Ainda sobre o fim do desempate a favor dos contribuintes nos julgamentos do Carf, André Félix Ricotta de Oliveira, advogado, professor doutor em Direito Tributário, sócio da Félix Ricotta Advocacia, pontua que o ministro Haddad está descartando toda a discussão realizada pelo poder legislativo nos anos anteriores.
“Ele quer apresentar uma mudança sem reflexão, sendo que já houve debate da sociedade anteriormente com comissão de juristas sobre isso e estas decisões só vão aumentar o litígio”, diz Oliveira.

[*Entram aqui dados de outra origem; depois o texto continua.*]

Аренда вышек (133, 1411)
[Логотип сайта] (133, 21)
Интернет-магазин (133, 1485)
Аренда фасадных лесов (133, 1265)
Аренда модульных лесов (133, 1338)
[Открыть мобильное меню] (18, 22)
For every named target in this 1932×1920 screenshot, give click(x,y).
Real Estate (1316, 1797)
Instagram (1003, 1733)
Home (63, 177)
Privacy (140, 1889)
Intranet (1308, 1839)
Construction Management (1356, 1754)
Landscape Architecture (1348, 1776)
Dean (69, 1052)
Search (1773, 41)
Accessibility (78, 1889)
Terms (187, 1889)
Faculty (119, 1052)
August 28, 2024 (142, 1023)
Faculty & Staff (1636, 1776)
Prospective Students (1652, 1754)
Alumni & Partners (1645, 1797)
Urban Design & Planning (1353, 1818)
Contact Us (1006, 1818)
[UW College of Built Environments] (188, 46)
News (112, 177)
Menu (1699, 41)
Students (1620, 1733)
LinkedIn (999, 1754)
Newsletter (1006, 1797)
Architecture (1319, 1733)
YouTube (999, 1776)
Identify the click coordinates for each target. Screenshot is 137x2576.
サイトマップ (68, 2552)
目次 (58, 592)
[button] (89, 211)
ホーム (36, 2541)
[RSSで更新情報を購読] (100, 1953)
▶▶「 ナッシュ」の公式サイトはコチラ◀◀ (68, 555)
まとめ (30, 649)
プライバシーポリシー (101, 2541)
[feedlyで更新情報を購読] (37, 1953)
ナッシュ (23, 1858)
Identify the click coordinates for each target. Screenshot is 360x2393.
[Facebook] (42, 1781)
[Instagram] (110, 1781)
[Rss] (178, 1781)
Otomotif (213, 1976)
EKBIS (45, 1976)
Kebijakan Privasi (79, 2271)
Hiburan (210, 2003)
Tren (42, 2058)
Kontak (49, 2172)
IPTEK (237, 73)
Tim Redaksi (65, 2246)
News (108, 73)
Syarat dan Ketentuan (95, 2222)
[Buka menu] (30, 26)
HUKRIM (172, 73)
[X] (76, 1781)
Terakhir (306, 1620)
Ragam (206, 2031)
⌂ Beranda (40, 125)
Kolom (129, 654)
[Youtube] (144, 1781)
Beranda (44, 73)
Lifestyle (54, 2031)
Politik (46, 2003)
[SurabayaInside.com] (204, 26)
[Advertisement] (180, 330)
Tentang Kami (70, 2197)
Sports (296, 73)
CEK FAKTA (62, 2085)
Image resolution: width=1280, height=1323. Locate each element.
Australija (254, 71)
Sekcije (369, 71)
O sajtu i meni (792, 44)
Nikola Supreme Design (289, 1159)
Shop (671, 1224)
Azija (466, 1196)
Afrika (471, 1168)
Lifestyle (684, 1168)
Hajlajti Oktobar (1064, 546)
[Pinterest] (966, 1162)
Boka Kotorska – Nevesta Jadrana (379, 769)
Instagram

Para Unica, Medida Provisória representa retrocesso

A União da Indústria de Cana-de-Açúcar e Bioenergia (Unica) avaliou como um “retrocesso institucional” a Medida Provisória 1160/2023 que determina que conselheiros representantes da Fazenda Nacional, que são os presidentes de turmas e câmaras no Conselho Administrativo de Recursos Fiscais (Carf), poderão desempatar votações a favor da União.
Em nota, a entidade disse que a medida é um “desincentivo à moderna visão de pacificação dos conflitos entre Estado e contribuinte e incentivo à via judicial nas situações em que a tese do contribuinte se mostrou vencedora”.
A MP foi publicada no dia 13 de janeiro, no Diário Oficial da União (DOU) e retoma a imposição do voto de qualidade.
O assunto já havia sido objeto de discussão no Supremo Tribunal Federal (STF), com participação de entidades representativas de classe e da sociedade, como a Ordem dos Advogados do Brasil (OAB) e Confederação Nacional da Indústria (CNI).
“Na ocasião, o entendimento foi o de defesa da constitucionalidade da Lei 13.988/2020, que altera o critério de desempate no julgamento de processos administrativos tributários, de modo a estabelecer que a decisão será favorável ao contribuinte”, afirmou a Unica.